Oh ! Elle pouvait bien tout prendre, se jeter sur l’argenterie et s’enrichir du décorum de mes souvenirs.
« Mais je suis venu pour ce coffre et je repartirai avec ce coffre ! »
Résolu, je me dressai pour annoncer anonymement ce qu’il restait de fortune au dernier des Ward déchu.
— Sept mille quatre cent cinquante-trois et douze centimes ! m’exclamai-je avec aplomb quand l’assemblée des friqués se retourna pour me dévisager.
J’avais déjà croisé la plupart d’entre eux aux réceptions qu’organisait mon père, en revanche pas un seul ne sembla me reconnaître.
« Il faut dire que j’avais changé en douze ans… »
Le silence perdura, animé par le dialogue des œillades tandis mon âme cherchait à s’arracher pour se cacher derrière sa chair. Mon ouïe se brouilla, comme à chaque fois qu’il m’était vital de m’extraire de moi et je serais sans doute encore planté là, si le timbre de baryton du commissaire-priseur ne m’avait rappelé à moi.
— … et douze centimes, trois fois !… Adjugé !
Le lendemain après-midi, l’hôtel des ventes m’avait fait livrer au duplex où je vivais tout ce qu’il me restait désormais d’héritage.
« Un vieux coffre décrépit… »
Debout devant lui, j’observais non sans crainte sa triste allure. Pour sûr, il était en mauvais état, dangereusement rongé par les vers. Sa peinture autrefois vive et colorée avait laissé la place à des teintes délavées, fatiguées.

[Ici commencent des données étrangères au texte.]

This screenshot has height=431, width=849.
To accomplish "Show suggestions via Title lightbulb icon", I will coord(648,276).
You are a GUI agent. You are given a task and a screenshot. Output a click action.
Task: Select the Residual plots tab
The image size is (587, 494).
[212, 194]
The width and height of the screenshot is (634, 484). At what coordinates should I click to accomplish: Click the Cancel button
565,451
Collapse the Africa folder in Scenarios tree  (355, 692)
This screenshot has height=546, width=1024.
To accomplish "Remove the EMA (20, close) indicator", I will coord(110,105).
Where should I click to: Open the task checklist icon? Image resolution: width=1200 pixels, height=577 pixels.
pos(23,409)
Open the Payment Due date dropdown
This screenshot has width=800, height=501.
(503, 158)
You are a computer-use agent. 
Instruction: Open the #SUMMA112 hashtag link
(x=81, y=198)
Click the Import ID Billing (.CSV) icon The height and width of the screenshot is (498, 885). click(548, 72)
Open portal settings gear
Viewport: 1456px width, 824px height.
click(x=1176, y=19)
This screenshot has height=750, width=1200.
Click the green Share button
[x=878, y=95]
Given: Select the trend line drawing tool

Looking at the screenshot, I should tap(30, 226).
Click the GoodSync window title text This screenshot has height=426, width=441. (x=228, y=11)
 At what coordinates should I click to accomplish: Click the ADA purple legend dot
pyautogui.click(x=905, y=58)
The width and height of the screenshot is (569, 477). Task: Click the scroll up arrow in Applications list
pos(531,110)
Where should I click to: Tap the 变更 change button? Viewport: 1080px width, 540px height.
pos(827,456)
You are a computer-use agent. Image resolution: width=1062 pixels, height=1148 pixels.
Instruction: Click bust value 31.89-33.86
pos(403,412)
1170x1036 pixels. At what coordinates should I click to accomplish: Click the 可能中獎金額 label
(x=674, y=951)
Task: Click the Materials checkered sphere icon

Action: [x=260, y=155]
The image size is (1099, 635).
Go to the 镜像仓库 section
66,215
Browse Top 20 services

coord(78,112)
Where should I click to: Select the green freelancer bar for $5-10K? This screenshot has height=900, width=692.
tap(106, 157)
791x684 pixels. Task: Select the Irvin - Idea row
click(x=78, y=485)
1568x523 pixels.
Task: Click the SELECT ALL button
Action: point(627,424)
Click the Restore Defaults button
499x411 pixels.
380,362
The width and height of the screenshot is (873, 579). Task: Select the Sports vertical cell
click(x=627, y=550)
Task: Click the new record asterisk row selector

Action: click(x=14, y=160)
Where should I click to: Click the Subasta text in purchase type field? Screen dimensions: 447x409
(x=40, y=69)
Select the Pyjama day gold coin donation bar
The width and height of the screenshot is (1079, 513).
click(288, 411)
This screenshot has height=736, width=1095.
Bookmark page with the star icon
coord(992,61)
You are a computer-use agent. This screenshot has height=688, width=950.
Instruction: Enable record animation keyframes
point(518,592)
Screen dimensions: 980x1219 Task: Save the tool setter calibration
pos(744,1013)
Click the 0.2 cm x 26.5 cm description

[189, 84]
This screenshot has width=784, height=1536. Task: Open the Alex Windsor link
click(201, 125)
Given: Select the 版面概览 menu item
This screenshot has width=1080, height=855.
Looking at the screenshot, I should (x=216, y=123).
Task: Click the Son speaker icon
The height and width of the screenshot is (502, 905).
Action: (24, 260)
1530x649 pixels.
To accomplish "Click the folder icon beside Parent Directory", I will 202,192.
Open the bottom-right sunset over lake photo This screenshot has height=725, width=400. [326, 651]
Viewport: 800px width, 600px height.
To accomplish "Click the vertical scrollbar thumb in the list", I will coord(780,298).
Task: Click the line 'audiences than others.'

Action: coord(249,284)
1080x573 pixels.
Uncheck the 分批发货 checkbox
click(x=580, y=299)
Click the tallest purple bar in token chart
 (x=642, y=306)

Il avait appartenu à mon arrière-grand-père qui vécut de 1884 à 1959. En son temps, il fut qualifié de prestidigitateur mais la vérité c’est qu’il était avant tout un concepteur de mécanismes complexes, et celui de ce coffre avait été son chef-d’œuvre. Un tour inégalé, disait-on, la plus bluffante des pirouettes dont aucune mémoire n’avait aujourd’hui souvenance. Mais moi je savais. Tout ce qui entrait dans ce coffre disparaissait.
Le corps presque tremblant, je m’agenouillai devant lui et, d’une gestuelle délicate, je soulevai son couvercle bombé, incrusté d’une poussière vieille d’un demi-siècle.
L’intérieur était vide, son fond tapissé d’une fine couche de sciure.
« Arrête de mentir ! » m’avait-il ordonné d’une gifle sévère.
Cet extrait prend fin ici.